Rick Stansbury (AP photo)
An interesting sidelight to this John Calipari-Rick Stansbury debate over the Enes Kanter-Dee Bost comparison comes in the statement Calipari put on CoachCal.com.
“I love what the NCAA did with Dee Bost. Dee Bost decided to put his name in the NBA draft; stayed in the Draft – meaning he was then a professional and could not come back and be an amateur. Yet, they looked at it, and said, wait a minute, common sense says, we’re going to let him play, sit him out some games and let him play.”
So is Calipari admitting that Kanter was a professional when he played on his club team in Turkey?
You almost have to wonder if Kentucky knows something here, that the NCAA is not going to just rule Kanter eligible. Given Cal’s comments about how the NCAA is not working against UK, but with UK, it’s almost as if the coach is employing a be-nice strategy in hopes that the NCAA takes a sympathetic look at Kanter’s situation. And Kentucky’s.

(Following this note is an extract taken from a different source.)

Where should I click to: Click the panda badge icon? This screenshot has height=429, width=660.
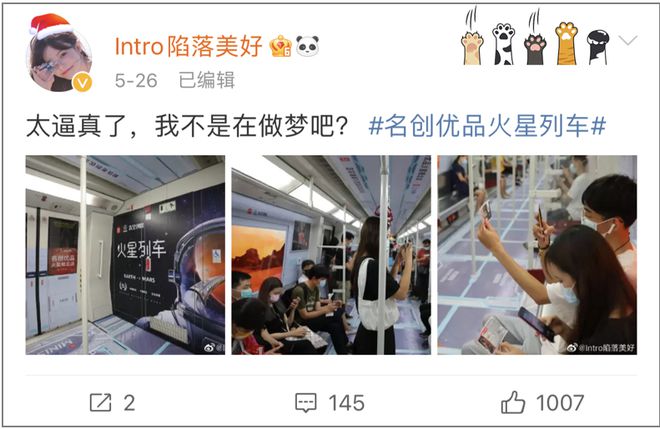point(307,46)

On the one hand, Stansbury’s implication that Kentucky gets special treatment – “Everybody is probably waiting to see (if) Kentucky gets something, is it because, with Kentucky, something’s maybe different than another school.” – is consistent with the Mississippi State coach’s whiny, and tired, persona.
On the other hand, not sure I see the Bost/Kanter comparison. Bost never played a game for a professional team. He put his name in the draft, waited past the deadline, didn’t get drafted, then wanted to come back. It’s similar to what former UK center Randolph Morris did a few years back. In that case, the NCAA allowed Morris to return to the Cats, but only after a 14-game suspension. And only after UK appealed the original one-year suspension. (At the time, Dick Vitale wrote, “Santa Claus came early to Lexington . . .”)
Cal is absolutely correct on one thing. The NCAA has a tough decision to make, one that will have long-range affects on young Europeans who want to come to the United States to play college basketball.